I consider myself lucky. I’ve only once been admitted to the hospital in my life. At age ten, I stayed for three days to have my tonsils removed. I had reoccurring bouts of tonsillitis that lead my doctor to remove both the tonsils and the adenoids.
From what I understand, this type of surgery is less common these days, though I can’t say for sure. I do know that a lot of the health problems I had cleared up after the surgery. This procedure is most commonly done for children who are having health issues caused by the tonsils, but is occasionally done for adults as well.
What Do Tonsils Do?
Your tonsils are located in the back of your throat. You usually can’t see them, but they might be visible if they are swollen. These are generally most useful in the first years of our lives. They are there as a first defense against germs entering the body. They are meant to filter germs but can often become infected themselves, leading to complications.

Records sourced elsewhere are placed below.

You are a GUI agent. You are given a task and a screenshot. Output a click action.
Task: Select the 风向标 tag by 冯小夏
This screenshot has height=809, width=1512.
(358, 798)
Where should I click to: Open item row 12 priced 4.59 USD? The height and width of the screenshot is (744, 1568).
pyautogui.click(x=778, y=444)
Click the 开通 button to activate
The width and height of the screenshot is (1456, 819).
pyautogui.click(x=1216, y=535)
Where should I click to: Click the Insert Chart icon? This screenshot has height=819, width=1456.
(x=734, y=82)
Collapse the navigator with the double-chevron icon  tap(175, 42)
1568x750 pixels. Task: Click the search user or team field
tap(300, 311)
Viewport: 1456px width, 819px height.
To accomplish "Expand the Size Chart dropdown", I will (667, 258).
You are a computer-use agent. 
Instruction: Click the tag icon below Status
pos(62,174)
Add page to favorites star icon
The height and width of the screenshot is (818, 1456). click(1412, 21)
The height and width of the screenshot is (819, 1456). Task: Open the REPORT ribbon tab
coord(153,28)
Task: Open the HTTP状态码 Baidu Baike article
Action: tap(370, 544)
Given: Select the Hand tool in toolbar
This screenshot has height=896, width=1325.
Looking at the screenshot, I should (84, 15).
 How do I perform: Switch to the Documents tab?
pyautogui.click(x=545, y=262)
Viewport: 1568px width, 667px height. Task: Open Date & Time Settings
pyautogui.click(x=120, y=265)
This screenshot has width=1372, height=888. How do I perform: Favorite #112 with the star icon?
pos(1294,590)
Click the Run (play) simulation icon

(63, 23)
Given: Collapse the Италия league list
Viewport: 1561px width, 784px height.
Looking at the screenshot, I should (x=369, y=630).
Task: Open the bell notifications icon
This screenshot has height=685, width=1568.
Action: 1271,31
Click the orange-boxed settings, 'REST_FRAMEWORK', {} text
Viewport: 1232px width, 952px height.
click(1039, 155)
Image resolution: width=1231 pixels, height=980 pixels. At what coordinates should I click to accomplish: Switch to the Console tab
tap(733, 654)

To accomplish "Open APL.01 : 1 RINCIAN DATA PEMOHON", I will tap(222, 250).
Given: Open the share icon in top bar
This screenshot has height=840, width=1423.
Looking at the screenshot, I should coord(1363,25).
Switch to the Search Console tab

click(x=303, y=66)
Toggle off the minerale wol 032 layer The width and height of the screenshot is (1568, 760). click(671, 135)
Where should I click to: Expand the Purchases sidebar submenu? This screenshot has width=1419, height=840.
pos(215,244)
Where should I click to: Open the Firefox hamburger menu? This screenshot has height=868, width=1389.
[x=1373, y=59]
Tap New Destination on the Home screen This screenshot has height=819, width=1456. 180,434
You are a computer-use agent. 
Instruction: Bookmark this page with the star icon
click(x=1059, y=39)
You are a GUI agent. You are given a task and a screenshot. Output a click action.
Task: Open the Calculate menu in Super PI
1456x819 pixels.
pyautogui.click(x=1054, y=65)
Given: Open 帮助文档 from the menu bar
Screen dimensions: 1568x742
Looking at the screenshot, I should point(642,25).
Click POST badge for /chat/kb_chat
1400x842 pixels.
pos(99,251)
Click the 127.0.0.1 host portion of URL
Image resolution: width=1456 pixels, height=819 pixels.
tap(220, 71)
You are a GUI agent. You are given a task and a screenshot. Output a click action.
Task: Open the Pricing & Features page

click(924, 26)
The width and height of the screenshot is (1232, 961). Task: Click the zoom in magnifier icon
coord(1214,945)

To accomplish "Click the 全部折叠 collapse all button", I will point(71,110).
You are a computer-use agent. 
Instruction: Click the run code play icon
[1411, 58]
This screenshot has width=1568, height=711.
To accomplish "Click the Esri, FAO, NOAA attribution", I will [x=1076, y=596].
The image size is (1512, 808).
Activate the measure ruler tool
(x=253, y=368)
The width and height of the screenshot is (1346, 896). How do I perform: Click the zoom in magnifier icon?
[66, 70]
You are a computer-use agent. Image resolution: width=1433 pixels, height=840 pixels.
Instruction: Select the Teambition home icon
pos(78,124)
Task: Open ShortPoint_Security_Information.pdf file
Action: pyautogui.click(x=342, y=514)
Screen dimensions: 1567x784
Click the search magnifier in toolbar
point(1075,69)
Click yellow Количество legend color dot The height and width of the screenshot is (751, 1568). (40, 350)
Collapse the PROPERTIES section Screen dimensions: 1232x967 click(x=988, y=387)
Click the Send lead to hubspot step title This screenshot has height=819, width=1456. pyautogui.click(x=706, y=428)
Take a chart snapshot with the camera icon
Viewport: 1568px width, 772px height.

These complications are often recurring ear, nose, and throat infections. When the tonsils swell, they can partially block the throat, making swallowing and breathing difficult and sometimes painful.
The signs of tonsillitis can be confused with common colds or strep throat. The problem is that the tonsils are usually causing these ailments. The first thing you may notice is that the tonsils are enlarged. They may be covered with a whitish film. Sore throat and trouble swallowing may occur along with bad breath. There may also be some swelling in the neck and throat.
When Are They Removed?
A person with enlarged tonsils will breath more through their mouth because they cannot draw in enough air. If the tonsils are infected, they will cause infections in the ears and throat that are reoccurring and painful. If a person has three to five (or more) tonsil-related illnesses a year, they are good candidates for tonsillectomy.
Bouts of tonsillitis are often first treated with antibiotics. These sometimes work but only in the short term. If a person is consistently dealing with enlarged tonsils, a doctor may choose to remove them.
If Surgery Is Needed
Adults generally have an idea what surgery will entail and their doctor will explain everything. For a child however, this can be a daunting experience, especially if they have never been in the hospital before.
Take some time to talk with your child about what is going to happen. Your doctor will have charts or pictures you can show your child so they better understand what the surgery will entail. Reassure them if they are scared. Let them know that 400,000 kids have the surgery each year, so they are not alone. They will notice nothing different about themselves after it is over, except that they won’t be getting sick as often as they used to.
Your child’s stay in the hospital will depend on a variety of factors. When I had my tonsils removed over twenty years ago, I stayed for three days. Today, a tonsillectomy is considered an outpatient procedure and there may be no hospital stay required.
After The Surgery
Pain in the throat and ears should be expected after the surgery. Your child may not want to eat for a day or two, and might be given a special diet by your doctor. If there is any bleeding after your child is released from the hospital, you should call in and let the surgeon know. Recovery may take up to a week. Follow your doctor’s advice about recovery and follow-up care.
This is a guide only and not meant to be medical advice. Please direct your medical questions and concerns to your physician.